15%LabAESO considerably reduced the stiffness of the neat asphalt binder at both -12°C and - 18°C around 90 MPa. The results indicated sufficient concentration of LabAESO was needed for enhancing low temperature performance by decreasing one grade of the neat asphalt binder’s low temperature performance grade, and thereby reducing the possibility of thermal cracking at a lower testing temperature of -18°C. In Figure 4.7 (a) and Figure 4.8 (a), LabAESO modified blends were found to meet the stiffness requirement at both test temperatures. For m-value, it can be seen that the m-value increased when the concentration level of LabAESO increased as shown in Figure 4.7 (c). The m-value decreased as test temperatures went down from -12°C to -18°C as expected. However, only the 15%LabAESO modified binder was able to relax under stress and pass the m- value criteria at -18°C, which agreed with the rheology analysis in the master curves that the 15%LabAESO had the most viscous behavior at low temperatures. It can be concluded that LabAESO improved the flexibility of the neat asphalt binder and decreased the neat asphalt binder’s susceptibility to thermal cracking at low temperature. Furthermore, high concentration level of LabAESO was needed to significantly enhance the low temperature properties of the neat asphalt binder. However, the ComAESO was found not to be effective on low temperature properties of the neat asphalt binder at lower temperatures. It can be seen in Figure 4.7 (b) that lower, intermediate, and higher ComAESO concentration levels (3%, 9%, and 15%) had similar softening effects on the neat asphalt binder’s stiffness at -12°C by reducing stiffness value about 40 MPa. Whereas, increase of stiffness was noticed at temperature of -18°C on ComAESO modified blends, which failed to meet the stiffness requirement at that test temperature. The m- value of all ComAESO modified blends was found to be followed the same trend of the neat asphalt binder when test temperature changed (Figure 4.7 (d)), which met the requirement at -

12°C, but failed at -18°C and thereby they were graded the same as the neat asphalt binders at low PG.
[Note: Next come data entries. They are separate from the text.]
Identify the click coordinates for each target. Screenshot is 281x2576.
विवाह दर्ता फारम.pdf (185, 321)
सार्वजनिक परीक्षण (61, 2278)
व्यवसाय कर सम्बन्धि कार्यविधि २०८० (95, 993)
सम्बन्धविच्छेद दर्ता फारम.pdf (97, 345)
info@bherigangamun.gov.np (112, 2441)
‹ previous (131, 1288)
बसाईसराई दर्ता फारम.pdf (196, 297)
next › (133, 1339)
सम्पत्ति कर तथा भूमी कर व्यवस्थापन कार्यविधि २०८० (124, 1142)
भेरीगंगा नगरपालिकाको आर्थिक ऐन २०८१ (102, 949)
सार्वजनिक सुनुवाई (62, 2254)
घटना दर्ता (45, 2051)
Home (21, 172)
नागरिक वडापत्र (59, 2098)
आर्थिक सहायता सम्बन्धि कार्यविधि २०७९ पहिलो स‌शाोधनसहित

The changes of stiffness and m-value with increasing of AESO concentration level at test temperatures of -12°C and -18°C can be observed in Figure 4.8 (a). At test temperature of -12°C, the stiffness of the neat asphalt binder decreased when the concentration levels of AESO increased, while LabAESO had more softening effect on the neat asphalt binder compared to that of the ComAESO as the line of LabAESO was below the ComAESO’s in Figure 4.8 (a). However, when the test temperature went down to -18°C, it was noticed that the intermediate concentration level (9%) for both AESO was the threshold at which the neat asphalt binder needed to break through to get benefit from AESO on the low temperature properties. It was clear that concentration level above 9% significantly dropped the stiffness of neat asphalt binder as seen from the pronounced stiffness reduction observed for the 15%LabAESO modified binder. The effect of AESO at different concentration levels on m-value can be easily observed in Figure 4.8 (b). For both test temperatures, LabAESO was found to considerably increase the m-value as the concentration level increases, while the effect of ComAESO on m-value was negligible as the results shown in Figure 4.8 (b). Overall, the 15%LabAESO modified binder had the lowest stiffness with the highest m- value. These results indicated that the LabAESO helped with stress relaxation and was better able to dissipate stresses when a sufficient concentration of LabAESO was added, thus reducing the susceptibility of the neat asphalt binder to thermal cracking at low temperatures.

Figure 4.7. Effect of AESO on asphalt binder creep stiffness (S) and creep rate (m-value) versus temperature.

Figure 4.8. Effect of AESO concentration levels on asphalt binder low temperature properties.